Chemical Society reviews·2026
Same journal

Designing stable π-radicals.

Chemical Society reviews·2026
Same journal

Antibacterial drug discovery: challenges and preclinical promises from synthetic small molecules.

Chemical Society reviews·2026
Same journal

Selective carbon-carbon bond cleavage involving alkene moieties.
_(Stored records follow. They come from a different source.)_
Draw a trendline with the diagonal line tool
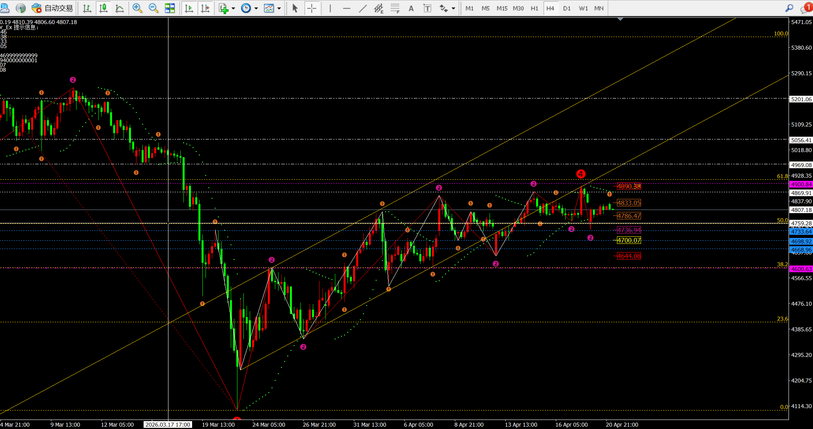813x429 pixels. 363,8
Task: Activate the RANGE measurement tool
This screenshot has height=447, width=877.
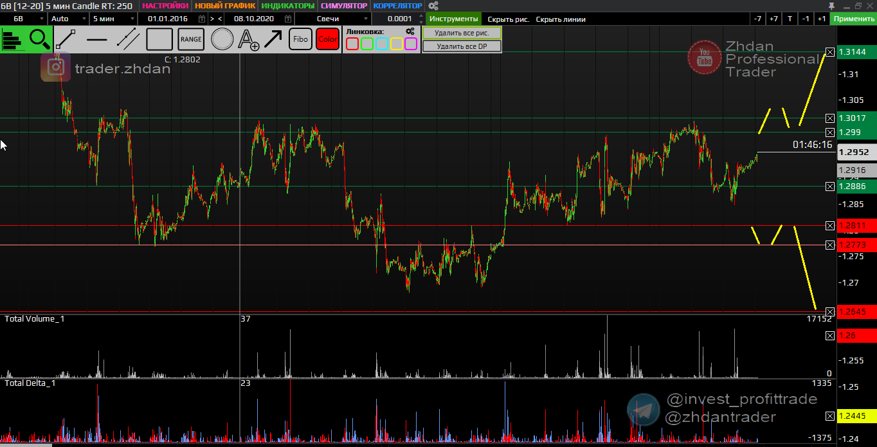Action: (x=191, y=39)

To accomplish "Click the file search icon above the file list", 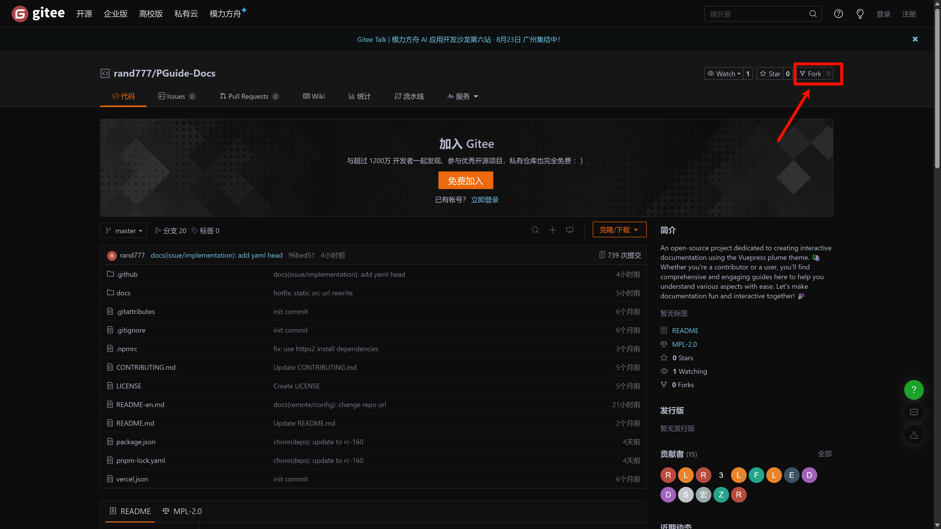I will tap(535, 230).
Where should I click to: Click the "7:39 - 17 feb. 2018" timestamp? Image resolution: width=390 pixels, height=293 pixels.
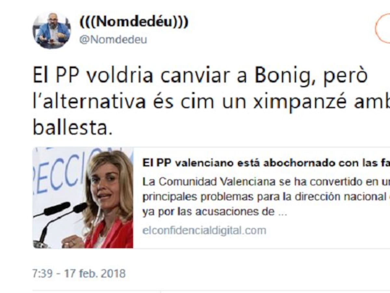coord(79,273)
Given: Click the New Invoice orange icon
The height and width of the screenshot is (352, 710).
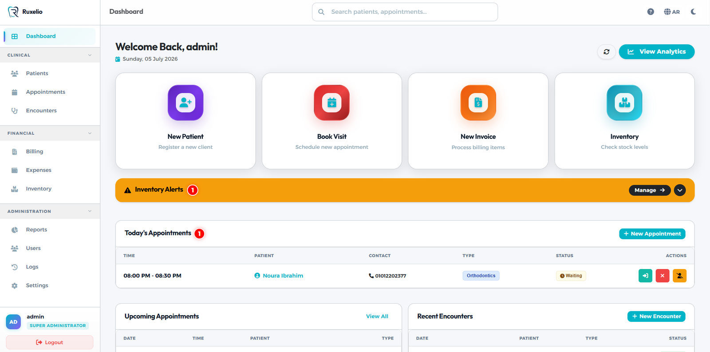Looking at the screenshot, I should (x=478, y=103).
Chemical Society reviews·2026
See all related articles

Related Experiment Video

Updated: May 7, 2026

Growing Protein Crystals with Distinct Dimensions Using Automated Crystallization Coupled with In Situ Dynamic Light Scattering
09:15

Growing Protein Crystals with Distinct Dimensions Using Automated Crystallization Coupled with In Situ Dynamic Light Scattering

Published on: August 14, 2018

Crystallization under nanoscale confinement.

Qi Jiang1, Michael D Ward

  • 1Molecular Design Institute, Department of Chemistry, New York University, 100 Washington Square East, New York, New York 10003-6688, USA. mdw3@nyu.edu.

Chemical Society Reviews
|October 2, 2013
PubMed
Summary
This summary is machine-generated.

Nanoscale confinement in porous materials allows scientists to study early crystal formation. This research explores how crystal growth and phase changes behave differently at the nanoscale, offering new control strategies.

More Related Videos

On-Chip Crystallization and Large-Scale Serial Diffraction at Room Temperature
07:42

On-Chip Crystallization and Large-Scale Serial Diffraction at Room Temperature

Published on: March 11, 2022

Fabrication of Spherical and Worm-shaped Micellar Nanocrystals by Combining Electrospray, Self-assembly, and Solvent-based Structure Control
06:16

Fabrication of Spherical and Worm-shaped Micellar Nanocrystals by Combining Electrospray, Self-assembly, and Solvent-based Structure Control

Published on: February 11, 2018

Related Experiment Videos

Last Updated: May 7, 2026

Growing Protein Crystals with Distinct Dimensions Using Automated Crystallization Coupled with In Situ Dynamic Light Scattering
09:15

Growing Protein Crystals with Distinct Dimensions Using Automated Crystallization Coupled with In Situ Dynamic Light Scattering

Published on: August 14, 2018

On-Chip Crystallization and Large-Scale Serial Diffraction at Room Temperature
07:42

On-Chip Crystallization and Large-Scale Serial Diffraction at Room Temperature

Published on: March 11, 2022

Fabrication of Spherical and Worm-shaped Micellar Nanocrystals by Combining Electrospray, Self-assembly, and Solvent-based Structure Control
06:16

Fabrication of Spherical and Worm-shaped Micellar Nanocrystals by Combining Electrospray, Self-assembly, and Solvent-based Structure Control

Published on: February 11, 2018

Area of Science:

  • Materials Science
  • Chemical Engineering
  • Physical Chemistry

Background:

  • Classical crystal growth models focus on bulk properties.
  • Nanoscale confinement offers a unique environment to study crystallization at critical sizes.
  • Understanding nanoscale crystallization is key to controlling material properties.

Purpose of the Study:

  • To review recent investigations of organic compound crystallization within nanoporous matrices.
  • To highlight how nanoscale confinement influences nucleation, polymorphism, and stability.
  • To explore strategies for controlling crystallization outcomes at the nanoscale.

Main Methods:

  • Utilizing nanoporous matrices like controlled porous glass (CPG), block-copolymer monoliths, and anodic aluminum oxide (AAO) as nanoscale reactors.
  • Observing early stages of crystal growth, nucleation, and phase transformations.
  • Analyzing size-dependent polymorphism and thermotropic behavior of nanocrystals.

Main Results:

  • Nanoscale confinement provides insights into nucleation and growth kinetics at critical sizes.
  • Size-dependent polymorphism and altered stability of nanocrystals were observed.
  • Preferred orientation of nanocrystals in aligned pores revealed nucleation competition and phase transition mechanisms.

Conclusions:

  • Nanoporous matrices serve as effective tools for studying and controlling nanoscale crystallization.
  • Understanding crystallization at the nanoscale is crucial for developing new materials and processes.
  • This approach offers strategies for screening polymorphs and assessing nanocrystal stability.